Inquiry about Data Input and DE Analysis Details in scVI

Dear SCVI team,

I hope this message finds you well. I am currently utilizing scVI for my research and have some questions regarding the data input and analysis process, particularly concerning differential expression (DE) analysis. Your insights would be greatly helpful in advancing my understanding and application of the tool.

  1. Data Input for DE Analysis: When conducting DE analysis using scVI, what specific type of data should be inputted into the model? Is it the raw count data, normalized data within the model, or another form of standardized data? I noticed that in tutorials, there is no explicit specification of the data input type, which has led to some uncertainty about what exactly is being used for DE analysis.
  2. Interpretation of DE Results: Regarding the DE results, specifically when a mean_log2FC value is positive and exceeds 0.5, how should this be interpreted in terms of the comparison between two groups, say Group A and Group B? Does a positive value indicate that gene expression in Group A is greater than in Group B, or vice versa?
  3. Inclusion of Batch Parameters: In community discussions, there is often debate over whether to include a ‘batch’ parameter in the model, and how setting it to True or False might affect the outcomes. Could you provide some guidance on when it is advisable to include this parameter and when it might not be necessary?
  4. Data for Visualization: For visualizing markers or DE results, should we stick to the data form used in DE analysis or can we use normalized or scVI-normalized data?
  5. Scanpy Integration: Regarding the integration with scanpy for DE analysis, is normalized data typically used in scanpy, while scVI might use a different form of data?

I apologize for the multitude of questions, but your expertise would greatly clarify these crucial aspects, enabling more accurate application and interpretation of scVI in my work.

Thank you very much for your time and assistance.

Best regards,

1 Like

I want to know whether should I do the normalize step to the raw count adata before i using the SCVI_DE model. In my understanding, the DE model will using the trained model which using the scvi-model.SCVI function initially?

I can address a subset of the questions:

  1. Most of the models in scvi-tools (including scVI) require raw count data as input since the generative process parametrizes discrete distributions (negative binomial or Poisson). The generative process also learns normalized expression values (scvi.model.SCVI.get_normalized_expression) that are used for downstream differential expression.
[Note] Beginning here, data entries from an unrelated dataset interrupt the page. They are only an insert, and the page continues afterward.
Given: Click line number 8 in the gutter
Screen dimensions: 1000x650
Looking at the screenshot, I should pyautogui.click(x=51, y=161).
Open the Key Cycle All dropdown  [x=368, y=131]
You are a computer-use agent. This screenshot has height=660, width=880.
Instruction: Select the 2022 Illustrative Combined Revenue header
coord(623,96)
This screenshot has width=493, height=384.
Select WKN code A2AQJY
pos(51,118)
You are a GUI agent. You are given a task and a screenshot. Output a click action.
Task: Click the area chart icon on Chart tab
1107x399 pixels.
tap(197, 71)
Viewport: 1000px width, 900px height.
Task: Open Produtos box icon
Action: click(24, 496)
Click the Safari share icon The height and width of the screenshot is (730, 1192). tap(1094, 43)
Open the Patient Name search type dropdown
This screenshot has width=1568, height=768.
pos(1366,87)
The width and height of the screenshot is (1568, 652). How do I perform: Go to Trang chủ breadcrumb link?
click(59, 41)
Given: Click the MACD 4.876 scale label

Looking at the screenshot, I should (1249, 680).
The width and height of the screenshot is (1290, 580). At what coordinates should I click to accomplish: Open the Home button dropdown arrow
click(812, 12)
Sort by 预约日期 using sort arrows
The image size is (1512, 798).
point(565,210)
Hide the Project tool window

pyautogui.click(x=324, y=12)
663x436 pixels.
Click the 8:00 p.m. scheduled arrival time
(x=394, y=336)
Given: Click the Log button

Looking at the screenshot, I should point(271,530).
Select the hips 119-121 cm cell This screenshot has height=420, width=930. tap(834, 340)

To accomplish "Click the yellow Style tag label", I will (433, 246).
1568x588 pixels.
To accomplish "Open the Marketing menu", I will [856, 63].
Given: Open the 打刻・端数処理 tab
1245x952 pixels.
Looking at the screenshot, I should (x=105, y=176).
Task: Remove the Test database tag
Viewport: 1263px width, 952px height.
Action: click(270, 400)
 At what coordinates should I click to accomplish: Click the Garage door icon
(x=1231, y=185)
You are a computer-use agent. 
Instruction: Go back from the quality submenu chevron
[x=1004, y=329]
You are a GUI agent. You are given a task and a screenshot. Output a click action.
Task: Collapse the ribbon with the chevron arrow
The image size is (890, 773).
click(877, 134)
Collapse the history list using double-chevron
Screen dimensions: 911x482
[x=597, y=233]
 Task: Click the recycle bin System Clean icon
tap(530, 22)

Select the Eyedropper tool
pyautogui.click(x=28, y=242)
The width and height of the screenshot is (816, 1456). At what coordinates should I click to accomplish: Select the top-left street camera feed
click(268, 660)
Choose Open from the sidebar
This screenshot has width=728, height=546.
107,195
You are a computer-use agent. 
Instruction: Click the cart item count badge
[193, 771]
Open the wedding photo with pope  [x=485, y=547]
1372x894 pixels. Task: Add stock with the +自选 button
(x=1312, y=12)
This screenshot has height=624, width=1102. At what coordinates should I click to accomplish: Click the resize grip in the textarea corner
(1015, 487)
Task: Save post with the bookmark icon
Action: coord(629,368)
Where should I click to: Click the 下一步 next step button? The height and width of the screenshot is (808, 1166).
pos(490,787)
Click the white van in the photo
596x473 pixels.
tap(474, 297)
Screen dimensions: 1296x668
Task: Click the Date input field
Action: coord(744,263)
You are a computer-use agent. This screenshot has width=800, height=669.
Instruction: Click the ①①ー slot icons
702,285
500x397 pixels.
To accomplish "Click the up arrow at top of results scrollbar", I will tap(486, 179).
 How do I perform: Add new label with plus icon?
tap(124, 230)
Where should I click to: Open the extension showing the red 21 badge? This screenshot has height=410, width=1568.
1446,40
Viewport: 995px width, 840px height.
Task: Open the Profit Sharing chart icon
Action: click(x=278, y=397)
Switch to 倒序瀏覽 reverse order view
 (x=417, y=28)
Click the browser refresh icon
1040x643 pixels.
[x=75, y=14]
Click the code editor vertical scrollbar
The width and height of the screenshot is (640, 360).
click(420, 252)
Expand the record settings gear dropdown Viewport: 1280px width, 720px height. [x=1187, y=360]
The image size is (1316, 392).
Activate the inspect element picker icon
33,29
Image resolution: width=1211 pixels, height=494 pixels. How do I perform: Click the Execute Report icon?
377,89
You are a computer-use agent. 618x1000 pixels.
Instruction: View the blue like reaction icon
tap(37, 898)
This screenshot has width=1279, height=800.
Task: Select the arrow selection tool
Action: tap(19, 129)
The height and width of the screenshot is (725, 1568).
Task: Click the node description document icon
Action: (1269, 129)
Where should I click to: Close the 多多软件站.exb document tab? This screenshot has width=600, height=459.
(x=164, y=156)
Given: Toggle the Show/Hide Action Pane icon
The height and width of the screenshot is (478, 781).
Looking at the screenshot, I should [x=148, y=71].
You can learn more about that in our user guide.

  2. It’s recommended to set up a batch key using scvi.model.SCVI.setup_anndata when you expect there to be technical effects in your data (e.g. assay type), and this can help later for differential expression.

Thank you for your reply!

Positive LFC means higher expression in group1 than group2.
I prefer validating and plotting results using raw data. This gives you additional insights about the actual measured differences.
Scanpy takes logarithmic values (after library size normalization) as input while scVI uses raw count data. The LFC is an arithmetic mean LFC in scVI and is the LFC of a geometric mean in scanpy. See The impact of package selection and versioning on single-cell RNA-seq analysis - PubMed for more details.